2 Welgelukzalig is de mens, dien de HEERE de ongerechtigheid niet toerekent, en in wiens geest geen bedrog is.
3 Toen ik zweeg, werden mijn beenderen verouderd, in mijn brullen den gansen dag.
4 Want Uw hand was dag en nacht zwaar op mij: mijn sap werd veranderd in zomerdroogten. Sela.
5 Mijn zonde maakte ik U bekend, en mijn ongerechtigheid bedekte ik niet. Ik zeide: Ik zal belijdenis van mijn overtredingen doen voor den HEERE: en Gij vergaaft de ongerechtigheid mijner zonde. Sela.
6 Hierom zal U ieder heilige aanbidden in vindenstijd: ja, in een overloop van grote wateren zullen zij hem niet aanraken.

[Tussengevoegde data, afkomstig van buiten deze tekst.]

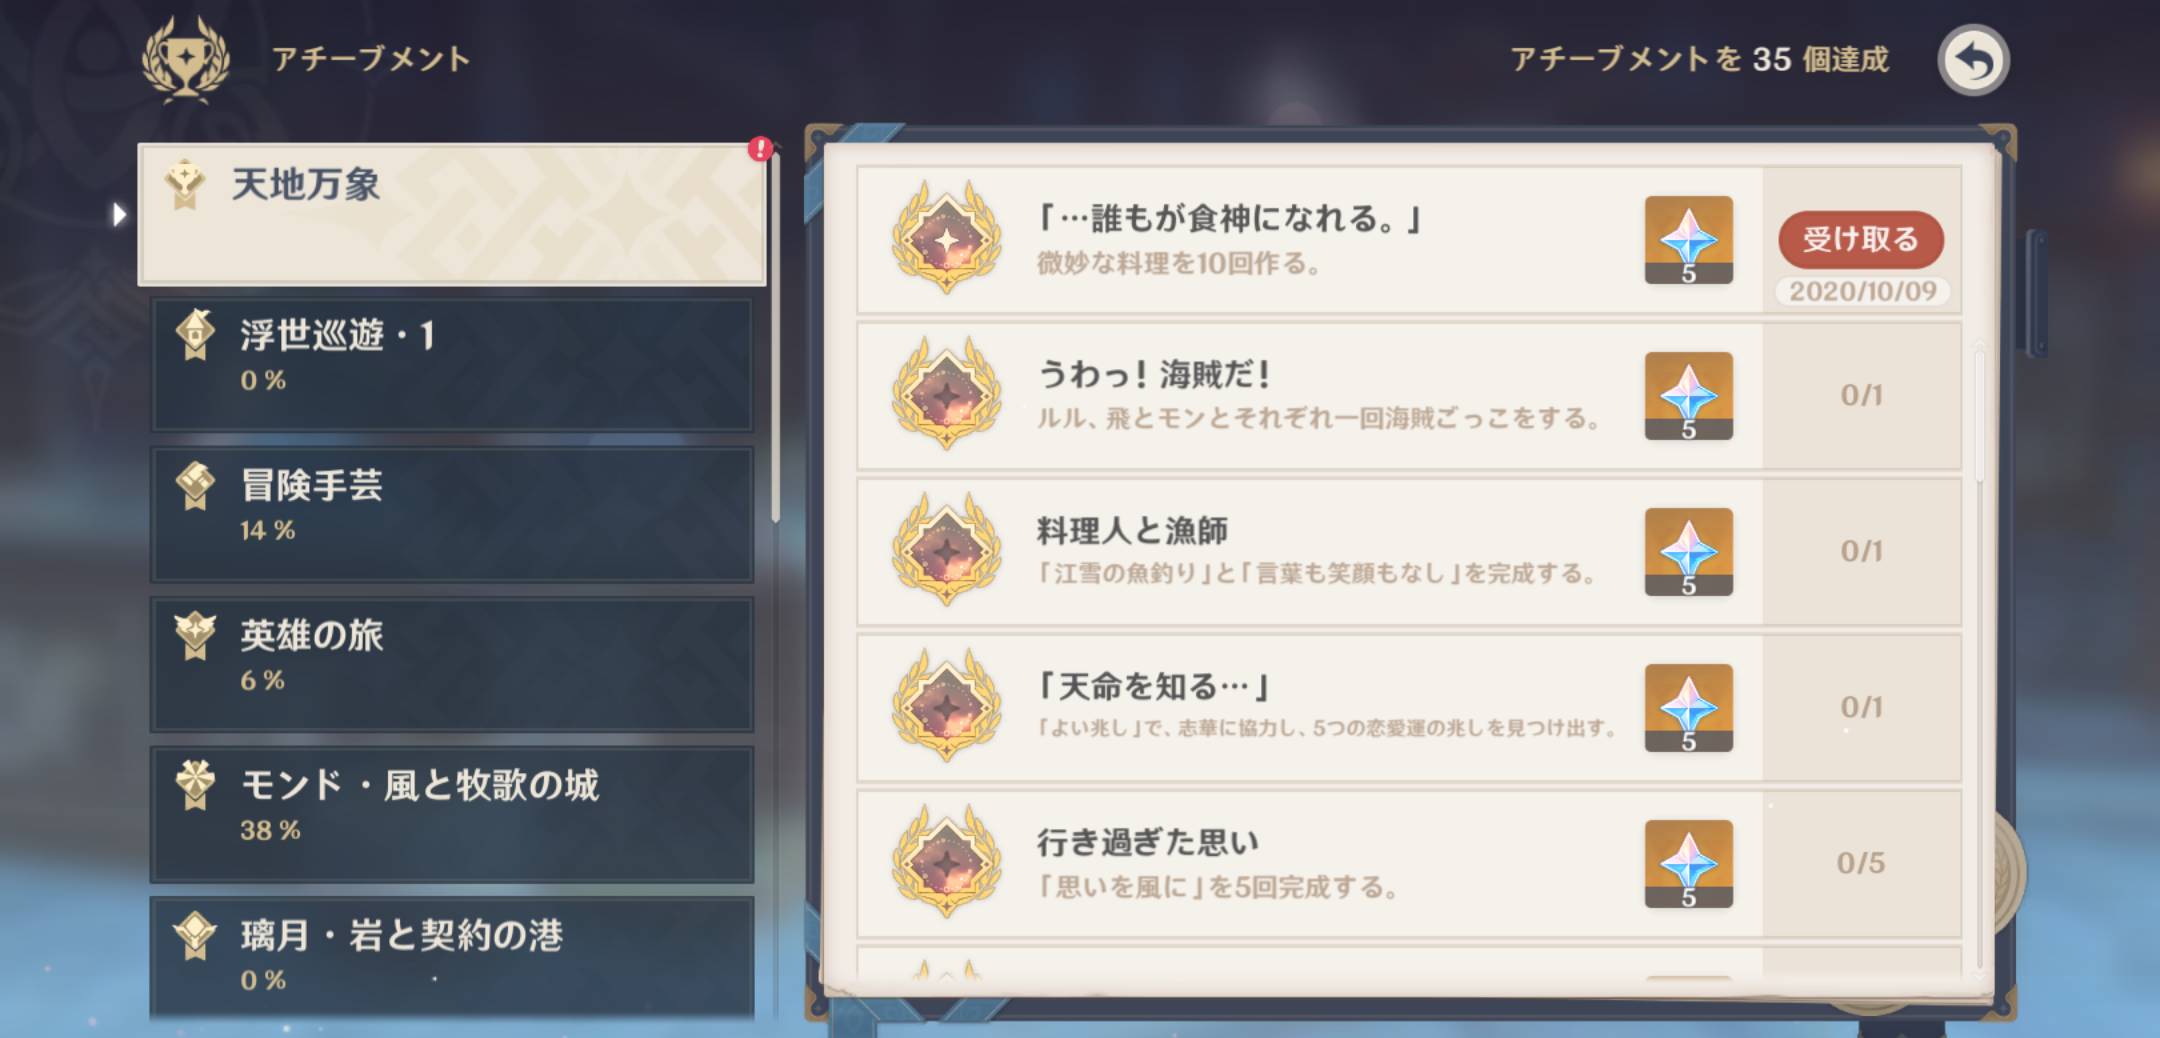
Task: Select the 天地万象 achievement category
Action: point(452,214)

7 Gij zijt mij een Verberging: Gij behoedt mij voor benauwdheid: Gij omringt mij met vrolijke gezangen van bevrijding. Sela.
8 Ik zal u onderwijzen, en u leren van den weg, dien gij gaan zult: Ik zal raad geven, Mijn oog zal op u zijn.
9 Weest niet gelijk een paard, gelijk een muilezel, hetwelk geen verstand heeft, welks muil men breidelt met toom en gebit, opdat het tot u niet genake.
10 De goddeloze heeft veel smarten, maar die op den HEERE vertrouwt, dien zal de goedertierenheid omringen.
11 Verblijdt u in den HEERE, en verheugt u, gij rechtvaardigen! en zingt vrolijk, alle gij oprechten van harte!